### DATA IN THIS EXERCISE
━━━

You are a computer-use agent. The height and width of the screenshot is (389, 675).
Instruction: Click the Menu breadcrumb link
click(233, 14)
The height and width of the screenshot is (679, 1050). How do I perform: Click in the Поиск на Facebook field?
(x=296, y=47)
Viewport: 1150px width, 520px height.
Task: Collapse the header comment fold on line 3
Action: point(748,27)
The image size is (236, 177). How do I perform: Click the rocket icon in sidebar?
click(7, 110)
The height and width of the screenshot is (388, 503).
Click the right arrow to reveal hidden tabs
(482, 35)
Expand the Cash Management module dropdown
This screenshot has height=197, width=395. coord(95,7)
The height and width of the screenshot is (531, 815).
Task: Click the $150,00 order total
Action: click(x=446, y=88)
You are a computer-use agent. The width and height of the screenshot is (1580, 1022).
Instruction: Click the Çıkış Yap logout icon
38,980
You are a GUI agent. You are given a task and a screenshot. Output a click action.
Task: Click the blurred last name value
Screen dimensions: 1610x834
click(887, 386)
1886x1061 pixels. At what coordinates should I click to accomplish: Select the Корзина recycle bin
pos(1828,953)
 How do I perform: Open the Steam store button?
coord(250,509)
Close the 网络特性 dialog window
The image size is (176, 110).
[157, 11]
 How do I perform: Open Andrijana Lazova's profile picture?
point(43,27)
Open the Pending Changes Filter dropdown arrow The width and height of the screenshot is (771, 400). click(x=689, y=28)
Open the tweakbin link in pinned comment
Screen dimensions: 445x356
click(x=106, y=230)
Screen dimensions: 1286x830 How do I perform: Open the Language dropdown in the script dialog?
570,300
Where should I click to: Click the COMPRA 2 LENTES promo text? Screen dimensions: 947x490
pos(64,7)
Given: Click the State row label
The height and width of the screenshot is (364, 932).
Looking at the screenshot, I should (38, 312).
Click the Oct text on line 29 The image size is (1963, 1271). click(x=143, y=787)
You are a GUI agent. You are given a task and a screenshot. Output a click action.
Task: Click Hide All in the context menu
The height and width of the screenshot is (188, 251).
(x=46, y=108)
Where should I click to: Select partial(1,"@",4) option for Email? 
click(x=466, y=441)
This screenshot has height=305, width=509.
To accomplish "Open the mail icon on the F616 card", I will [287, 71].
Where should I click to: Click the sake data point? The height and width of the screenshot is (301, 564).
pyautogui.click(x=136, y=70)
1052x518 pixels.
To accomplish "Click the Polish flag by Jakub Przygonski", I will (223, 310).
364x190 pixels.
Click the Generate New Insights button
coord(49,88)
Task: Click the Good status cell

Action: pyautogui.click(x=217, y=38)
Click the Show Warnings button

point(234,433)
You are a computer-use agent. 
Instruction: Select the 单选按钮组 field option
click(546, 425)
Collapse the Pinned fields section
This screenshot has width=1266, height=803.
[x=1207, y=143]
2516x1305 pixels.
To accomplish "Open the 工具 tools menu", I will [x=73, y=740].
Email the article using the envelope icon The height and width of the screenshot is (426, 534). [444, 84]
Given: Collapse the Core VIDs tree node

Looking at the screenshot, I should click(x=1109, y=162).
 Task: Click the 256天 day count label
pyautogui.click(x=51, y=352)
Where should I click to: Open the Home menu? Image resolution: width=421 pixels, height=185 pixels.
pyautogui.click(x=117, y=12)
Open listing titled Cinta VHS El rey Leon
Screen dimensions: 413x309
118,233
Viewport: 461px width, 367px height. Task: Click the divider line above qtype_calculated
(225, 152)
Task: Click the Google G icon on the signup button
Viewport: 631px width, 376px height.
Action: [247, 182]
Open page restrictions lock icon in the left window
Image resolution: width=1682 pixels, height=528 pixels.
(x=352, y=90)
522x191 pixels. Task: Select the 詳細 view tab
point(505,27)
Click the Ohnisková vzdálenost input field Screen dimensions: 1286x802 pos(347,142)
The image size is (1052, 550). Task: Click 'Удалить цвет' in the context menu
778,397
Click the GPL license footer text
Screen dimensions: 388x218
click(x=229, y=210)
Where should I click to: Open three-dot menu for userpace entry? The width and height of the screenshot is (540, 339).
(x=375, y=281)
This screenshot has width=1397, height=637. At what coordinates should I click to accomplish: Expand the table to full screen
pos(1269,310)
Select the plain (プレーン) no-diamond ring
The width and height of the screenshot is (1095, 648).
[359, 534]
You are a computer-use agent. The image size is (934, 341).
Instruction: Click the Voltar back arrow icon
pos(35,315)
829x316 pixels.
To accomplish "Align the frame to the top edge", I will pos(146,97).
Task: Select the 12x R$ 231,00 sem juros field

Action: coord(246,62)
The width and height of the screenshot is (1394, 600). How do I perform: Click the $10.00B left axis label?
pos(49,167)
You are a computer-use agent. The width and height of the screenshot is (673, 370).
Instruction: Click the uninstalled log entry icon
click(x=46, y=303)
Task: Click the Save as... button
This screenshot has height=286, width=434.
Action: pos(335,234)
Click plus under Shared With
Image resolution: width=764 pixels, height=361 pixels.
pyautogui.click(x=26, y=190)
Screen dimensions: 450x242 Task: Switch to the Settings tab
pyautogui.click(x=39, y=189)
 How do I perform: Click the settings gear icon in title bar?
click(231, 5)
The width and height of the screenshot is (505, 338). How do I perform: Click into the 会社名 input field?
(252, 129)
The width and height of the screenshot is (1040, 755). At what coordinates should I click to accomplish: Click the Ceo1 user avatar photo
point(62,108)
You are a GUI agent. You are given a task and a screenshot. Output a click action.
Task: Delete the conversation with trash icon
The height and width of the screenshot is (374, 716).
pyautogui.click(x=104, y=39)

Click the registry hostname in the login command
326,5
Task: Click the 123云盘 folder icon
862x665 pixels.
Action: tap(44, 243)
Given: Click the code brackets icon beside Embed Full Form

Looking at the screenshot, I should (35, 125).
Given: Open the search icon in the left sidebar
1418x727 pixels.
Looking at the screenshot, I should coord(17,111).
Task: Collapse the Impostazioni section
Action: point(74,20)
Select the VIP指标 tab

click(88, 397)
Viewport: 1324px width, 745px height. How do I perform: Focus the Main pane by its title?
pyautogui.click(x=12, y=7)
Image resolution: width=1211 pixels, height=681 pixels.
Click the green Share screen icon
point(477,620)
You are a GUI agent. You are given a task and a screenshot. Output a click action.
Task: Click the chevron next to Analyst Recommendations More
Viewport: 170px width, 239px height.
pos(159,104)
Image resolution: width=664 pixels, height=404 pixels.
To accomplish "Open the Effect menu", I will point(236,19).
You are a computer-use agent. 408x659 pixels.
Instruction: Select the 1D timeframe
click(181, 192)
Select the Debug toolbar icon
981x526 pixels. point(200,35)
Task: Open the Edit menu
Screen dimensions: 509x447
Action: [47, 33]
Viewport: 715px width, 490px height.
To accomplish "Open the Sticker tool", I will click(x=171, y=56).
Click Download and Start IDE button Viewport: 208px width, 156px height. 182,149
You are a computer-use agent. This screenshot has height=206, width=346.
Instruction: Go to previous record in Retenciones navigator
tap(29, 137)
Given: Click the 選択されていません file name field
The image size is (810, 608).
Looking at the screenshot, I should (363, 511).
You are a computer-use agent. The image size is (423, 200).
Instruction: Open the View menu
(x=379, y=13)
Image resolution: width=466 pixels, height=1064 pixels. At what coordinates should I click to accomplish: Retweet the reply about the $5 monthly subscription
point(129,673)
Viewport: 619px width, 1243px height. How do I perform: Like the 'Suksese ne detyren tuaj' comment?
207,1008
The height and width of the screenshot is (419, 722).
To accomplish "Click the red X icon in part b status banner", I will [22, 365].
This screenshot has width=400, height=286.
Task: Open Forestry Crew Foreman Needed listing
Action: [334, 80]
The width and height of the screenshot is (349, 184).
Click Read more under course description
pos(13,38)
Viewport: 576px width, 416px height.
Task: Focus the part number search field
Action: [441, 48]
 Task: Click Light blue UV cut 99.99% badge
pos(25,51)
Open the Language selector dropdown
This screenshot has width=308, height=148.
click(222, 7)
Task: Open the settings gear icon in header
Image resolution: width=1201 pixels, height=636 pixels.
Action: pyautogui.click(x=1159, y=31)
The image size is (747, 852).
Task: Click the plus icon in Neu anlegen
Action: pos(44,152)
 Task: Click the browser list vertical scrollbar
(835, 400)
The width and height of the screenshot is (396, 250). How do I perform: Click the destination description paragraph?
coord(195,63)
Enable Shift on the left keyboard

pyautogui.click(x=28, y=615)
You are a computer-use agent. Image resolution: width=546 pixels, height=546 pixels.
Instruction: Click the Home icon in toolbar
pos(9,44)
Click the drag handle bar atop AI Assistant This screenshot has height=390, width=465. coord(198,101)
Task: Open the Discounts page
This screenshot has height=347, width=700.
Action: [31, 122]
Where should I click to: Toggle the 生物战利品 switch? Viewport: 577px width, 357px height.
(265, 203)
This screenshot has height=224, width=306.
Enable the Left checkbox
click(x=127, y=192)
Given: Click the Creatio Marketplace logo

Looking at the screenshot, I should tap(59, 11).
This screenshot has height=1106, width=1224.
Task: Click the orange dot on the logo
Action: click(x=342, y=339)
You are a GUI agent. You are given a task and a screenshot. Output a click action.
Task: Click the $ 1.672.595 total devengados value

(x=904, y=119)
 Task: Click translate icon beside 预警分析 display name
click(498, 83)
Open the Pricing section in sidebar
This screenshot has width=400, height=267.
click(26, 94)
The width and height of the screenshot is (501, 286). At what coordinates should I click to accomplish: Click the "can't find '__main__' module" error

━━━

### REQUIREMENTS
Format the records from the line containing "Email the article" through the line containing "Action: coord(246,62)" as a Markdown table with columns Row and Line. Skip blank lines.

### ANSWER BELOW
| Row | Line |
|---|---|
| 1 | Email the article using the envelope icon The height and width of the screenshot is (426, 534). [444, 84] |
| 2 | Given: Collapse the Core VIDs tree node |
| 3 | Looking at the screenshot, I should click(x=1109, y=162). |
| 4 |  Task: Click the 256天 day count label |
| 5 | pyautogui.click(x=51, y=352) |
| 6 | Where should I click to: Open the Home menu? Image resolution: width=421 pixels, height=185 pixels. |
| 7 | pyautogui.click(x=117, y=12) |
| 8 | Open listing titled Cinta VHS El rey Leon |
| 9 | Screen dimensions: 413x309 |
| 10 | 118,233 |
| 11 | Viewport: 461px width, 367px height. Task: Click the divider line above qtype_calculated |
| 12 | (225, 152) |
| 13 | Task: Click the Google G icon on the signup button |
| 14 | Viewport: 631px width, 376px height. |
| 15 | Action: [247, 182] |
| 16 | Open page restrictions lock icon in the left window |
| 17 | Image resolution: width=1682 pixels, height=528 pixels. |
| 18 | (x=352, y=90) |
| 19 | 522x191 pixels. Task: Select the 詳細 view tab |
| 20 | point(505,27) |
| 21 | Click the Ohnisková vzdálenost input field Screen dimensions: 1286x802 pos(347,142) |
| 22 | The image size is (1052, 550). Task: Click 'Удалить цвет' in the context menu |
| 23 | 778,397 |
| 24 | Click the GPL license footer text |
| 25 | Screen dimensions: 388x218 |
| 26 | click(x=229, y=210) |
| 27 | Where should I click to: Open three-dot menu for userpace entry? The width and height of the screenshot is (540, 339). |
| 28 | (x=375, y=281) |
| 29 | This screenshot has width=1397, height=637. At what coordinates should I click to accomplish: Expand the table to full screen |
| 30 | pos(1269,310) |
| 31 | Select the plain (プレーン) no-diamond ring |
| 32 | The width and height of the screenshot is (1095, 648). |
| 33 | [359, 534] |
| 34 | You are a computer-use agent. The image size is (934, 341). |
| 35 | Instruction: Click the Voltar back arrow icon |
| 36 | pos(35,315) |
| 37 | 829x316 pixels. |
| 38 | To accomplish "Align the frame to the top edge", I will pos(146,97). |
| 39 | Task: Select the 12x R$ 231,00 sem juros field |
| 40 | Action: coord(246,62) |